船体に何かが付いている右端の漁船は、長年港内に繋がれたままだったが、ついに沈んだ。引き上げられた時には貝だらけになっていた。
長崎でも跡取りがいなくて放置される漁船が少なくない。
これも安倍案件の一つだった。「明治日本の産業革命遺産」、世界文化遺産に登録されて今年ではや7年。
海底炭鉱だったこの端島をはじめ、気がつくと長崎では三菱関係のものばかりのオンパレード。
南端付近にある7階建てのビルは元アパートの30号棟。大正5年に建てられた画期的な鉄筋コンクリート建てビルともてはやす向きもあるが、一部屋の広さは四畳半くらいしかなく、水道も暖房もなし。
三菱の下請け作業員たちの宿舎だった。ある人から聞いた話では、長崎駅で降りたら偶然知り合いが端島炭鉱の作業員集めをしていて、短期間だけ来てくれと懇願され仕方なしにこの島へ。約束の期限が来たので帰るjと言うと、「ナニー!帰るだと!」。飯場とはそういう所だった。その人があてがわれたのが、この30号棟の一室だった。
作業員を大勢、効率よく押し込むのに都合がいい「近代的な」飯場だった。
南からぶち込んでくる大波を分散させるためにつくられたのか短い堤防、凪のこの日には釣り人が。
三菱正社員はお山のてっぺんに住んだ。幹部社宅の壁もしばらく見ないうちにボロボロになった。
神社の鳥居はかろうじて。神のご利益か。
中央は小中学校が入っていた7階建ての建物。
土台部分が波に浸食されつつある。他の建物も同様で、いつ崩壊してもおかしくはない。
上陸ツアーではこのあたりへは行けない。行けるのは島南部のビルから離れた場所だけになっている。
崩壊するにまかせるしかないだろう。
端島から南西約2キロにある三ツ瀬灯台。海底の坑道はこの下まで伸ばされ、石炭採掘が行われていた。
高島。これも三菱が炭鉱経営していた島だ。
明治時代には坑道内で約300人が死亡する大事故を起こした。
今では小さな石碑があるだけ、そんな惨事があったことさえ忘れられている。
炭鉱住宅が一般の人向けのアパートになったが、上層階には住む人がおらず窓に板が打ち付けられている。
坑道から掘り出されたボタでつくられた公園。
この島が高島町だったころに建てられた役場庁舎。この島ではもっとも立派な建物だ。今は長崎市役所高島支所となった。

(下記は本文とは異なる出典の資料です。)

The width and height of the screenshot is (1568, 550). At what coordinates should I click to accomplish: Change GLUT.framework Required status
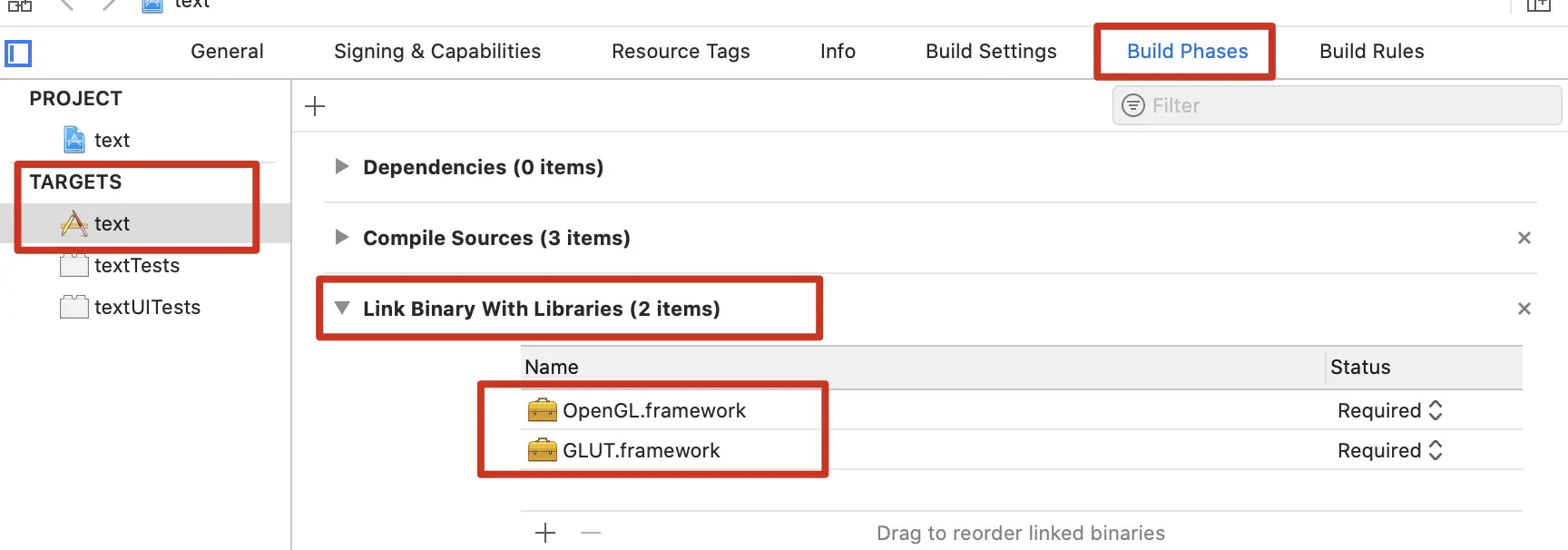tap(1389, 450)
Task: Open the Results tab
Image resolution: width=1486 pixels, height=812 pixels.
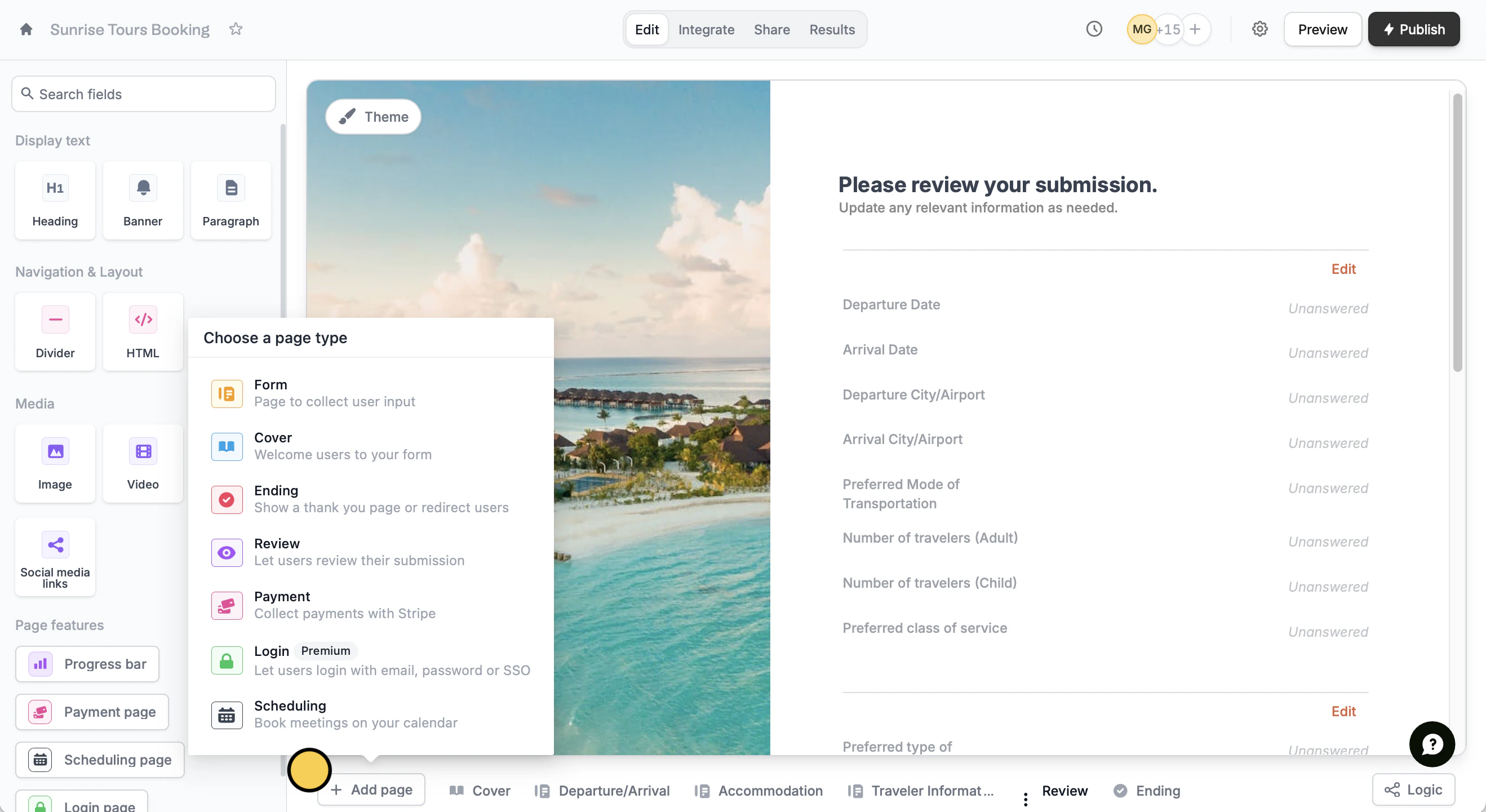Action: (x=831, y=29)
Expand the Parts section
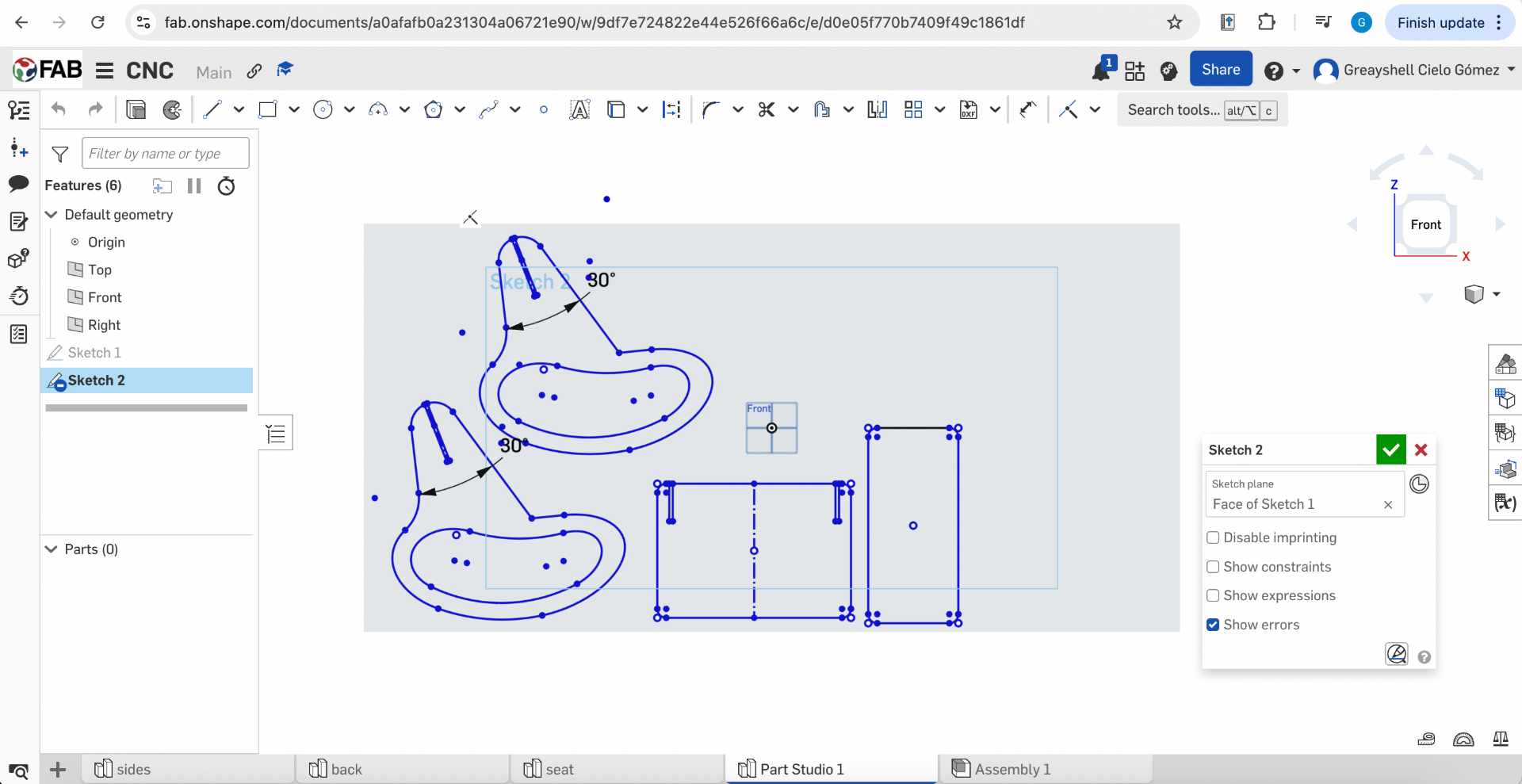1522x784 pixels. pos(51,549)
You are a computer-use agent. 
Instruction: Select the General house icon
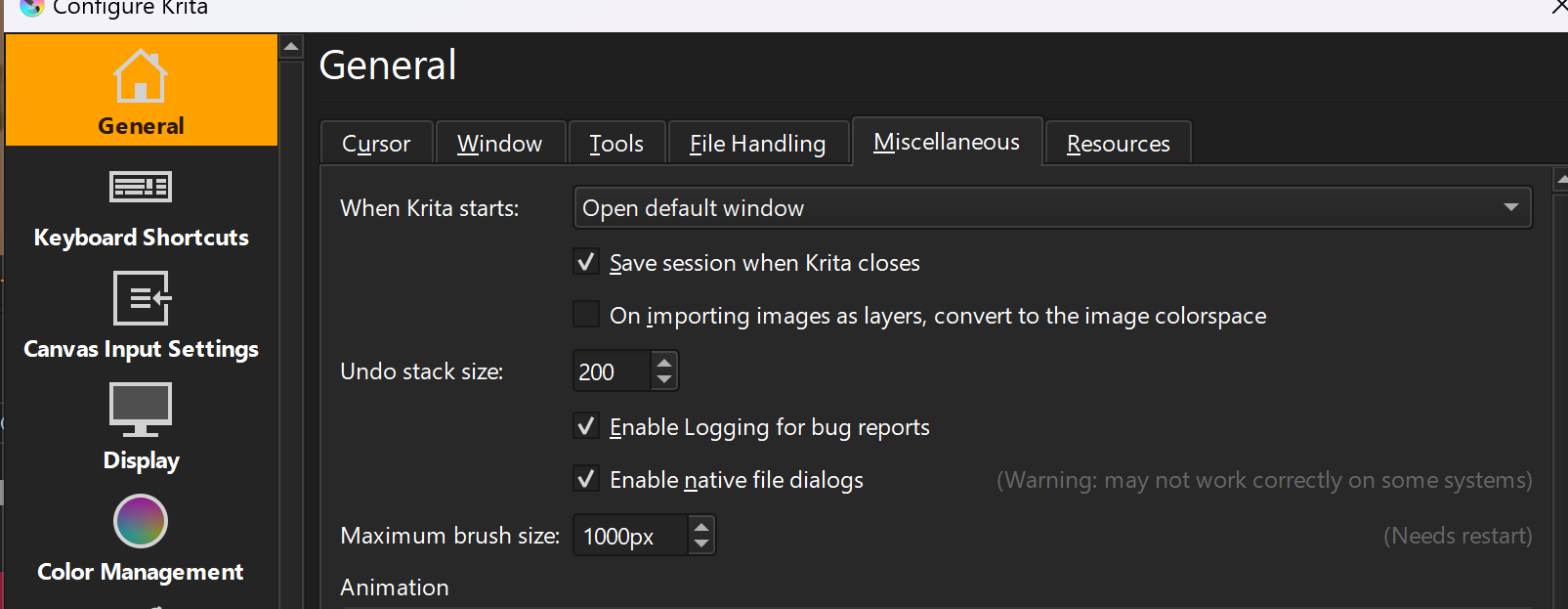point(141,75)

港に近い公園には、土佐から長崎にやって来て大儲けし、財閥のトップとなった岩崎弥太郎の立像がある。片腕を空に向けて真っすぐに差し出す、大きさは控えめではあるものの、北朝鮮にもあるような像だ。
今また佐渡金山の世界遺産登録について、安倍や高市たちが騒いている。端島炭鉱の朝鮮人労働者が強制されての労働だったとする韓国の主張を、資料館をつくって紹介するからという説明で切り抜けたが、その資料館なるものを端島からはるか離れた東京につくり、安倍流の美しき話しの展示だけにしてしまった。これでは韓国が怒るのは当然だった。
中国が南京虐殺の文書を世界記憶遺産に登録しようとした時には、関係国が異議申し立てしたら登録できない仕組みにしたのは日本だった。佐渡金山登録を日本がユネスコに推薦すれば、今度はその関係国であると主張する韓国が異議申し立てしてくるに決まっている。岸田政権ではこれを承知で推薦したら、日本は一体何を考えているのかと国際的信用を失うことは必至と、推薦をためらっているのだ。
来週には結論を出すそうだが、それまで安倍や高市ら、それにマスコミが騒ぎ続けることだろう。